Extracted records

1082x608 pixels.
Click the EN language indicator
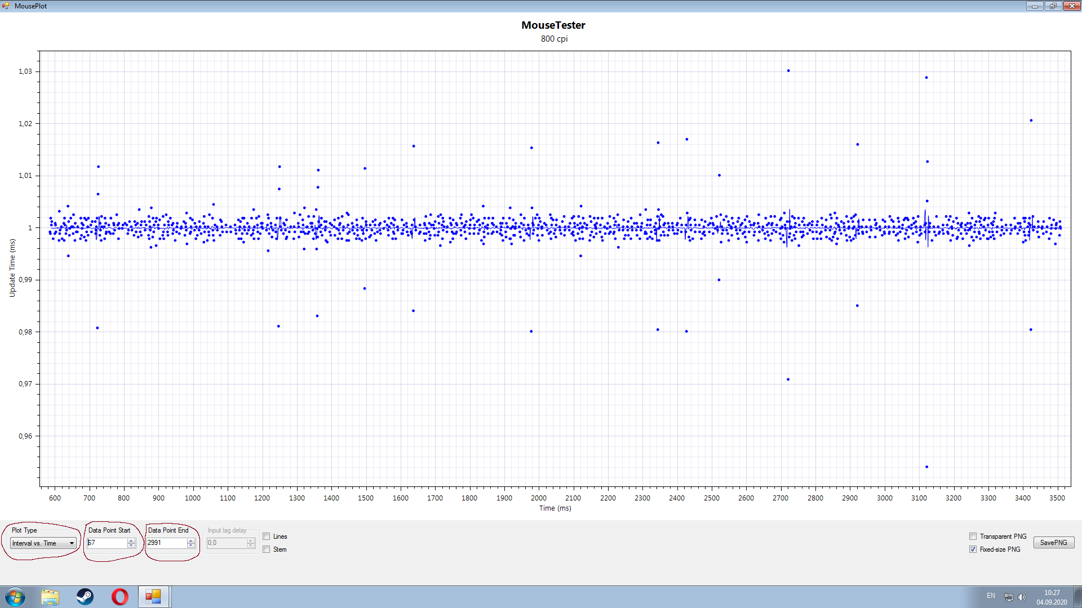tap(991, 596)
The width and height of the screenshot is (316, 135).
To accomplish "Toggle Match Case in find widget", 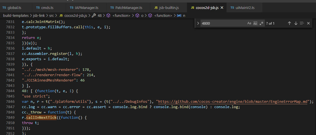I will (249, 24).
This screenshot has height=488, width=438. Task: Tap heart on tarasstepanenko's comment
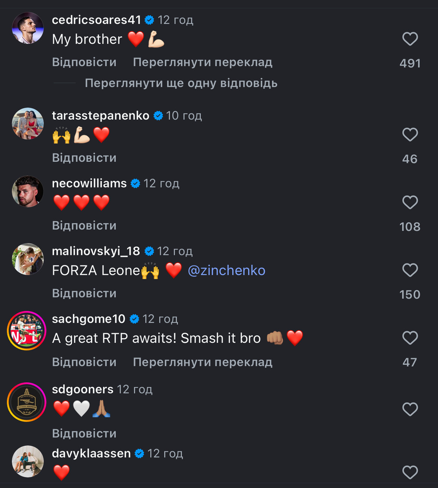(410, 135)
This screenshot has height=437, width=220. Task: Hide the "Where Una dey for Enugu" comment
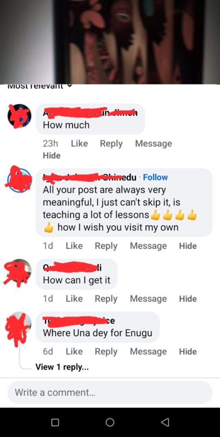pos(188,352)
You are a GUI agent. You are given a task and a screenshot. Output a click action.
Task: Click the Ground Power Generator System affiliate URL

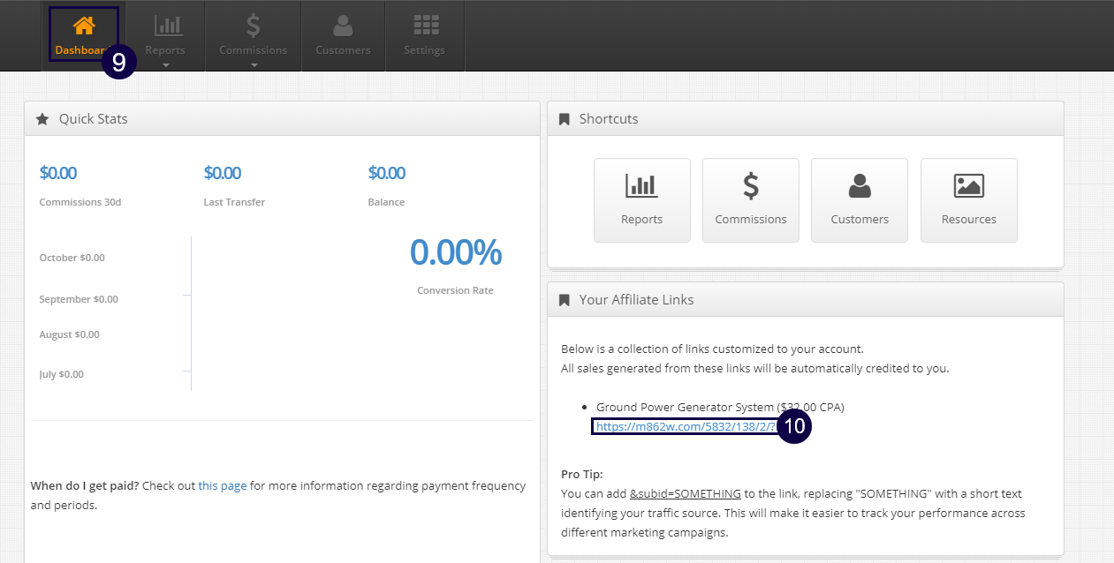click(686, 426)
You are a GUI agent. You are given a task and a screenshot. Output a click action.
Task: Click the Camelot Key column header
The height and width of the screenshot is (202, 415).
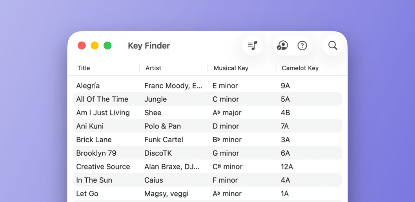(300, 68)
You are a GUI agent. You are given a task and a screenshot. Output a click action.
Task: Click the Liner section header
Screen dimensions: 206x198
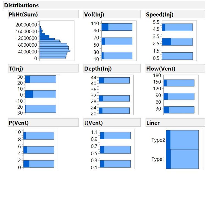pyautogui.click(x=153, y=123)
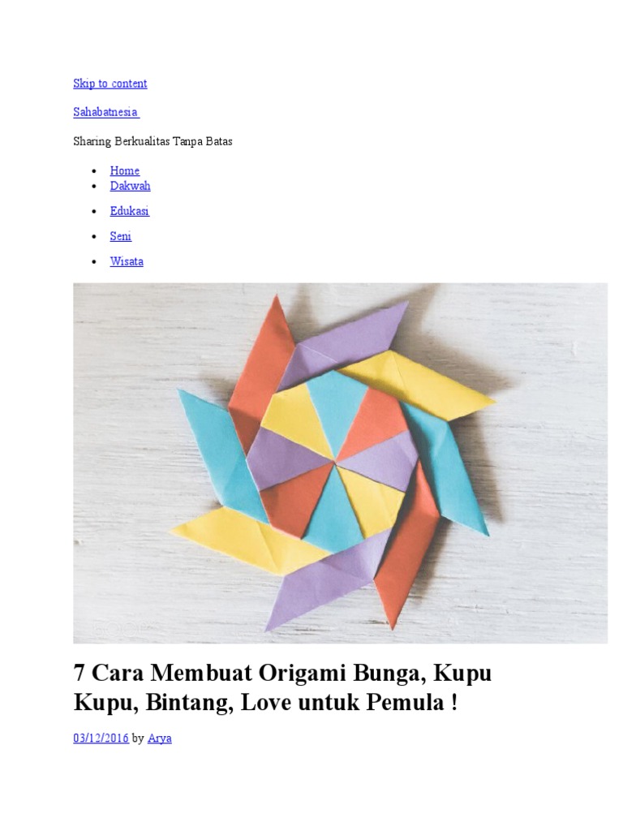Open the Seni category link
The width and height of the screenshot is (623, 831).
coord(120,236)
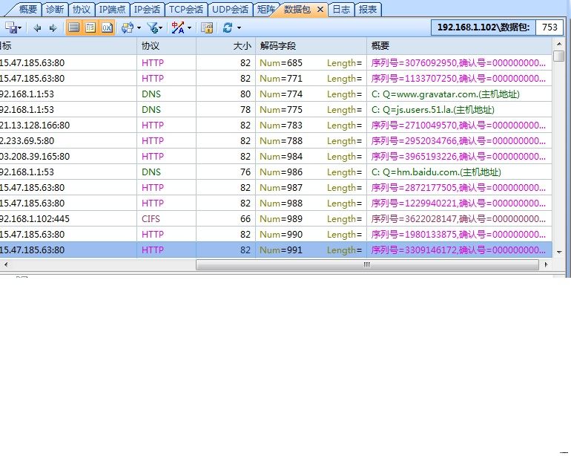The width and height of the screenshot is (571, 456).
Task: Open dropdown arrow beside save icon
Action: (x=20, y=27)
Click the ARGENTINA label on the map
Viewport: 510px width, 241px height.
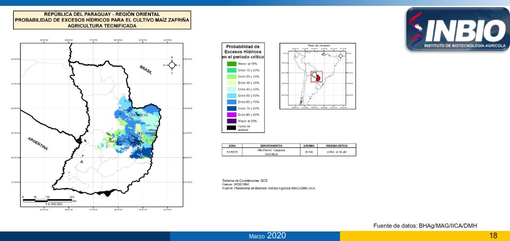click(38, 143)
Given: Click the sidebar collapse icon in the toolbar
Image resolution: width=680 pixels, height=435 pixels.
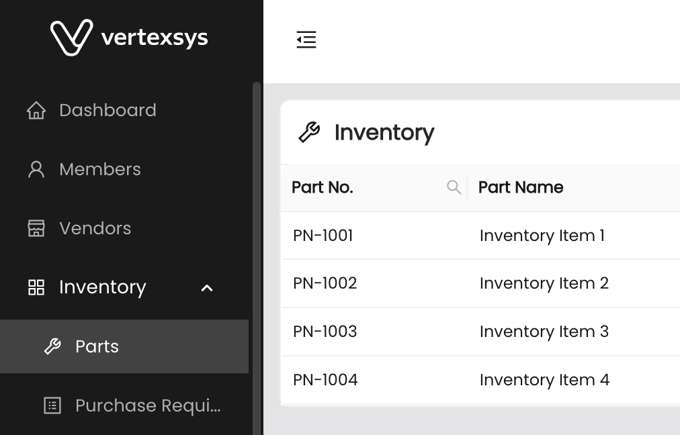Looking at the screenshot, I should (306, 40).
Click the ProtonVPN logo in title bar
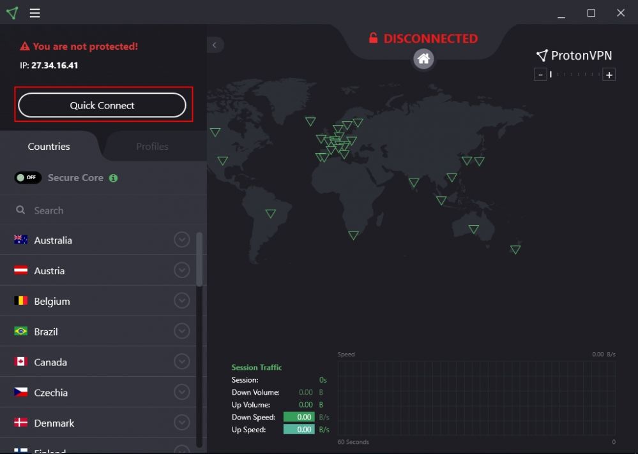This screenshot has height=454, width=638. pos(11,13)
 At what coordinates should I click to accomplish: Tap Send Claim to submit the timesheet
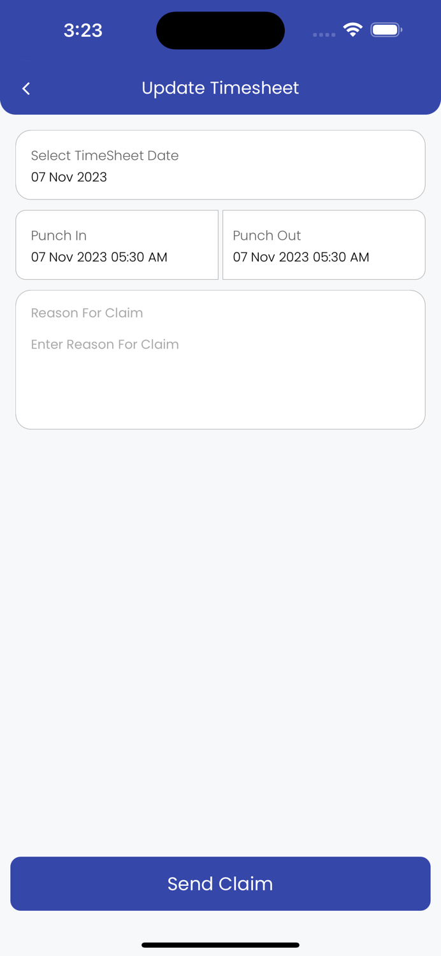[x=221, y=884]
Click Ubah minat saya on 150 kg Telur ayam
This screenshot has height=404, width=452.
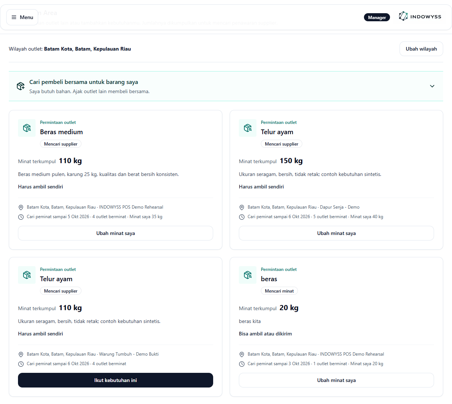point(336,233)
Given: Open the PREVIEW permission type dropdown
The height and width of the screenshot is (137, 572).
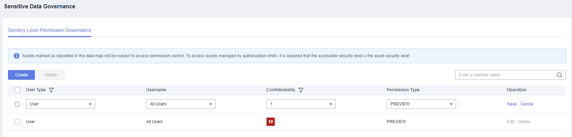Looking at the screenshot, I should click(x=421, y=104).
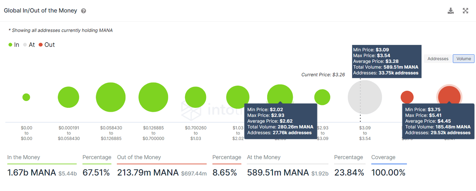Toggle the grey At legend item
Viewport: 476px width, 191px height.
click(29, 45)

Do this: Output the lines of the listing exactly, starting at the line that contains "This screenshot has height=437, width=220." and ending at the line that contains "Action: (x=20, y=27)", with both of those lines included. Leave the pictures out of your answer.

Result of this exercise:
This screenshot has height=437, width=220. Task: Hide the "Where Una dey for Enugu" comment
pos(188,352)
You are a GUI agent. You are given a task and a screenshot. Output a click action.
Task: Click the Ground Power Generator System affiliate URL

click(686, 426)
You are a GUI agent. You are given a task and a screenshot. Output a click action.
Task: Click the Camelot Key column header
The height and width of the screenshot is (202, 415).
(300, 68)
You are a GUI agent. You are given a task and a screenshot. Output a click action.
Task: Click the Liner section header
Screen dimensions: 206x198
pyautogui.click(x=153, y=123)
Open the Seni category link
The width and height of the screenshot is (623, 831).
coord(120,236)
The width and height of the screenshot is (571, 456).
Task: Open dropdown arrow beside save icon
Action: (x=20, y=27)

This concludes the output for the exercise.